Despite increased focus and investment, 55% of digital government programmes are failing to scale, according to a survey from Gartner. Government CIOs can adopt practices from digitally advanced governments to successfully scale their own programs.
“Citizens expect results, they are not interested in effort,” said Dean Lacheca, senior research director at Gartner, speaking at the virtual Gartner IT Symposium/Xpo 2021 for the APAC region today. “Digital government programmes have accelerated during the pandemic and attracted more investment, yet many governments are still struggling to translate this into results at scale. Those that are yet to scale digital should build on the momentum unleashed by the disruption to progress their digital transformation.”

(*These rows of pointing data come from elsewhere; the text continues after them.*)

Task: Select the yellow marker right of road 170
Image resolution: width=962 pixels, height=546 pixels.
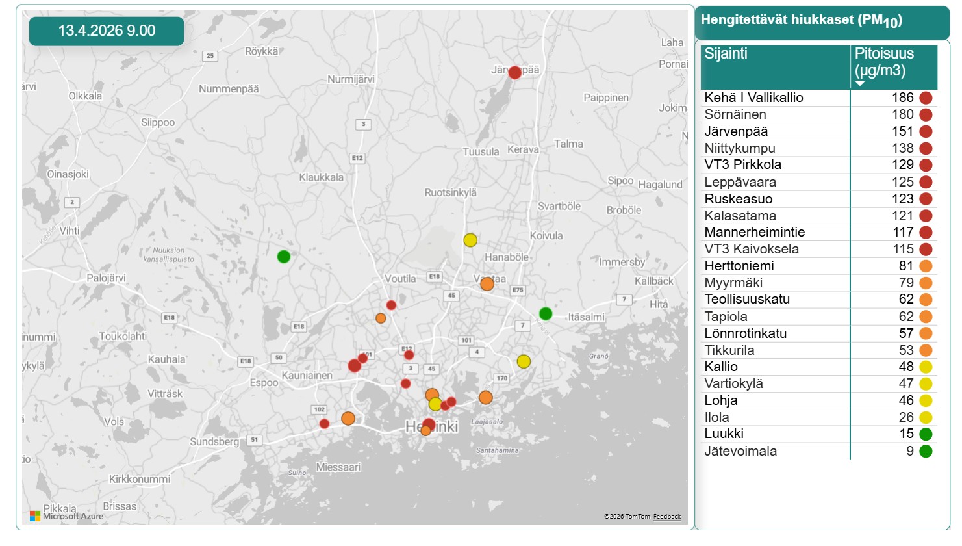Action: pyautogui.click(x=524, y=361)
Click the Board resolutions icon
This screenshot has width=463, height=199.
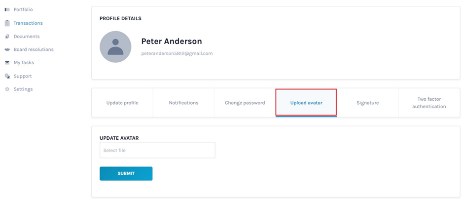click(7, 50)

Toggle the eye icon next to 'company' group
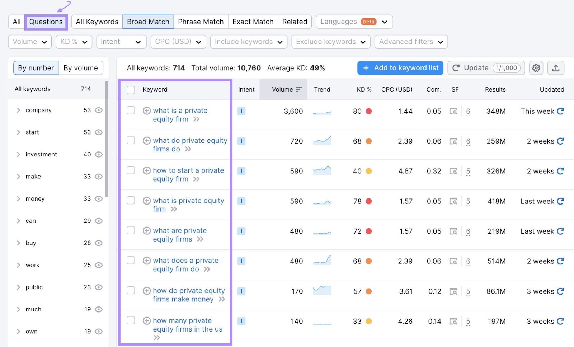pos(98,110)
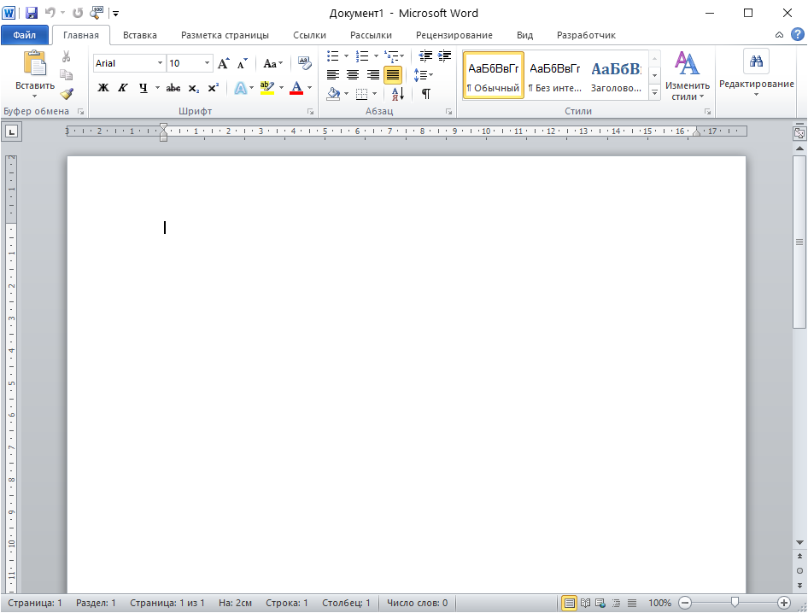Toggle bold formatting with Ж button
This screenshot has height=613, width=808.
[102, 88]
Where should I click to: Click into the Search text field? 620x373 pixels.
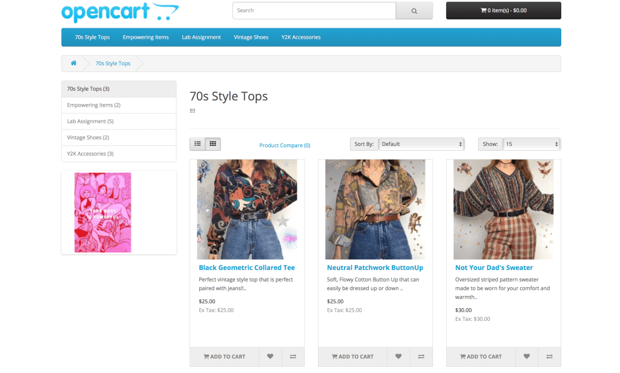pyautogui.click(x=314, y=11)
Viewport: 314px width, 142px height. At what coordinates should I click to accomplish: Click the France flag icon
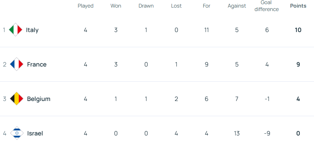pos(17,64)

In the survey of 166 government organisations in April-May 2021, 10% of respondents said they are at the early stages, experimenting, exploring, or deploying some citizen facing digital services. Only 5% of respondents reported that they were at the top of the maturity scale, optimising the use of digital solutions that underpin all aspects of their organisation, and they are looking for new opportunities.
Digitally advanced
In the survey, 24% of government organisations were classified as digitally advanced, delivering against transformation-focused digital initiatives, as well as initiatives that could be considered optimisation of existing practices.

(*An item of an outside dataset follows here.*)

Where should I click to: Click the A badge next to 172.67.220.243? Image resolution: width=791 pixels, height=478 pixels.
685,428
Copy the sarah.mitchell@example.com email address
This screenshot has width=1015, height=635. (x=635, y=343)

“These digitally advanced government organisations are realizing more of the benefits, such as higher efficiency, cost reductions, greater workforce productivity, compliance and transparency,” said Lacheca. “Even more important are outcomes associated with public purpose or mission, such as citizen experience and community safety.”
Eighty-five per cent of digitally advanced respondents have successfully scaled digital and are using it extensively across their organisations.
Dgital government agenda
According to Gartner, some of the more digitally advanced governments have benefited from sustained, long-running digital government commitments. Others have made faster progress by establishing a balanced digital government agenda that includes both transformational and optimisation initiatives.
Gartner recommends that government CIOs assess their organisation’s digital maturity and use the output to provide insight into areas of potential focus, to communicate the real benefits to policymakers and stakeholders, and to justify budget and prioritise IT investments.